Saved entries:
* * * * * * * * *
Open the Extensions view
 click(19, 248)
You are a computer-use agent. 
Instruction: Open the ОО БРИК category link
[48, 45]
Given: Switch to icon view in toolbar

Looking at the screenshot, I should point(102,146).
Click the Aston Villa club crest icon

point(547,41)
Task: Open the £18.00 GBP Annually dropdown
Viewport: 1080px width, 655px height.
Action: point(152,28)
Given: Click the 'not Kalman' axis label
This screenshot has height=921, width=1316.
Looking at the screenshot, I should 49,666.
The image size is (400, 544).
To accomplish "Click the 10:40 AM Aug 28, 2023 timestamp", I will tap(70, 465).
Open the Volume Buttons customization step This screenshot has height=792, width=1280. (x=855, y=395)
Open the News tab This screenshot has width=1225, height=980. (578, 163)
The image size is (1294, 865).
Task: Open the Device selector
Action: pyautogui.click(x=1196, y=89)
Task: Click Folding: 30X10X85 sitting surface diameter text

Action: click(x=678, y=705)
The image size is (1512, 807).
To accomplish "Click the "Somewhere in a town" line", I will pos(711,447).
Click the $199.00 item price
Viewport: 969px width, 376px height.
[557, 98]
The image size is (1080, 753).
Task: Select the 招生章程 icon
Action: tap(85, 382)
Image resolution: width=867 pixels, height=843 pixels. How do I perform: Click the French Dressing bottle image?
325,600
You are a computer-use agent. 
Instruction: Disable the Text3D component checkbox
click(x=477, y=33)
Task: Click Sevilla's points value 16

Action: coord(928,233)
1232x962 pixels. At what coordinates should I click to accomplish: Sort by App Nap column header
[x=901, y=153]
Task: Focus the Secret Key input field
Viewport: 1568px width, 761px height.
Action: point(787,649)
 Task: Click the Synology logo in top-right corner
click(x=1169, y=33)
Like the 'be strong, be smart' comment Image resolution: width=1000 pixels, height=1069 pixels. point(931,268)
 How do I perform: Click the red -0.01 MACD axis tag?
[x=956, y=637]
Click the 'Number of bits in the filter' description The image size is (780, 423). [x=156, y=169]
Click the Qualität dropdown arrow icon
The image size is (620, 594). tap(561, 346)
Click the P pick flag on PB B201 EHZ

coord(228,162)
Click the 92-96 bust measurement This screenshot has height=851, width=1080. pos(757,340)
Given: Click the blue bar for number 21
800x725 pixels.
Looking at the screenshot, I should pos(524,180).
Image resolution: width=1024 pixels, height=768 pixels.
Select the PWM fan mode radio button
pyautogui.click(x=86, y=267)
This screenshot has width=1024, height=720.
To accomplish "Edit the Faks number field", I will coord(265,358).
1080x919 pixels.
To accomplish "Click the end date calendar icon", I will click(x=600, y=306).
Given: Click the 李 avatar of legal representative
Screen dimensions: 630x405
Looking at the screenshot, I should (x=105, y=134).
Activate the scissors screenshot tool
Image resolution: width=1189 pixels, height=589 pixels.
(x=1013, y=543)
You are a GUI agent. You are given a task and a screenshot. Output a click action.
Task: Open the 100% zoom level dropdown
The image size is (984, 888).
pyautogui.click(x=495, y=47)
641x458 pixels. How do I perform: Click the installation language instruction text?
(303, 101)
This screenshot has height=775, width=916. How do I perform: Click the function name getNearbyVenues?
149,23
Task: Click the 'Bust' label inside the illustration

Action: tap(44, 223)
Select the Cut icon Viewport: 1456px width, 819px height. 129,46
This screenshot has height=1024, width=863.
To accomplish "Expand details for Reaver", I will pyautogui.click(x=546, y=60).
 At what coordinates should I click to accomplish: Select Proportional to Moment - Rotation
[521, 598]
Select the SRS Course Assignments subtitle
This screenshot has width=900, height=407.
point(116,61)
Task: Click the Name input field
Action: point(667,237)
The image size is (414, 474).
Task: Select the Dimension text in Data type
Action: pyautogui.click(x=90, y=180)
* * * * * * * * *
### Task objective
The answer consists of every entry, returned exactly.

### Solution for this exercise
Open the Extensions view
 click(19, 248)
You are a computer-use agent. 
Instruction: Open the ОО БРИК category link
[48, 45]
Given: Switch to icon view in toolbar

Looking at the screenshot, I should point(102,146).
Click the Aston Villa club crest icon

point(547,41)
Task: Open the £18.00 GBP Annually dropdown
Viewport: 1080px width, 655px height.
Action: point(152,28)
Given: Click the 'not Kalman' axis label
This screenshot has height=921, width=1316.
Looking at the screenshot, I should 49,666.
The image size is (400, 544).
To accomplish "Click the 10:40 AM Aug 28, 2023 timestamp", I will tap(70, 465).
Open the Volume Buttons customization step This screenshot has height=792, width=1280. (x=855, y=395)
Open the News tab This screenshot has width=1225, height=980. (578, 163)
The image size is (1294, 865).
Task: Open the Device selector
Action: pyautogui.click(x=1196, y=89)
Task: Click Folding: 30X10X85 sitting surface diameter text

Action: click(x=678, y=705)
The image size is (1512, 807).
To accomplish "Click the "Somewhere in a town" line", I will pos(711,447).
Click the $199.00 item price
Viewport: 969px width, 376px height.
[557, 98]
The image size is (1080, 753).
Task: Select the 招生章程 icon
Action: tap(85, 382)
Image resolution: width=867 pixels, height=843 pixels. How do I perform: Click the French Dressing bottle image?
325,600
You are a computer-use agent. 
Instruction: Disable the Text3D component checkbox
click(x=477, y=33)
Task: Click Sevilla's points value 16

Action: coord(928,233)
1232x962 pixels. At what coordinates should I click to accomplish: Sort by App Nap column header
[x=901, y=153]
Task: Focus the Secret Key input field
Viewport: 1568px width, 761px height.
Action: point(787,649)
 Task: Click the Synology logo in top-right corner
click(x=1169, y=33)
Like the 'be strong, be smart' comment Image resolution: width=1000 pixels, height=1069 pixels. point(931,268)
 How do I perform: Click the red -0.01 MACD axis tag?
[x=956, y=637]
Click the 'Number of bits in the filter' description The image size is (780, 423). [x=156, y=169]
Click the Qualität dropdown arrow icon
The image size is (620, 594). tap(561, 346)
Click the P pick flag on PB B201 EHZ

coord(228,162)
Click the 92-96 bust measurement This screenshot has height=851, width=1080. pos(757,340)
Given: Click the blue bar for number 21
800x725 pixels.
Looking at the screenshot, I should pos(524,180).
Image resolution: width=1024 pixels, height=768 pixels.
Select the PWM fan mode radio button
pyautogui.click(x=86, y=267)
This screenshot has width=1024, height=720.
To accomplish "Edit the Faks number field", I will coord(265,358).
1080x919 pixels.
To accomplish "Click the end date calendar icon", I will click(x=600, y=306).
Given: Click the 李 avatar of legal representative
Screen dimensions: 630x405
Looking at the screenshot, I should (x=105, y=134).
Activate the scissors screenshot tool
Image resolution: width=1189 pixels, height=589 pixels.
(x=1013, y=543)
You are a GUI agent. You are given a task and a screenshot. Output a click action.
Task: Open the 100% zoom level dropdown
The image size is (984, 888).
pyautogui.click(x=495, y=47)
641x458 pixels. How do I perform: Click the installation language instruction text?
(303, 101)
This screenshot has height=775, width=916. How do I perform: Click the function name getNearbyVenues?
149,23
Task: Click the 'Bust' label inside the illustration

Action: tap(44, 223)
Select the Cut icon Viewport: 1456px width, 819px height. 129,46
This screenshot has height=1024, width=863.
To accomplish "Expand details for Reaver", I will pyautogui.click(x=546, y=60).
 At what coordinates should I click to accomplish: Select Proportional to Moment - Rotation
[521, 598]
Select the SRS Course Assignments subtitle
This screenshot has width=900, height=407.
point(116,61)
Task: Click the Name input field
Action: point(667,237)
The image size is (414, 474).
Task: Select the Dimension text in Data type
Action: pyautogui.click(x=90, y=180)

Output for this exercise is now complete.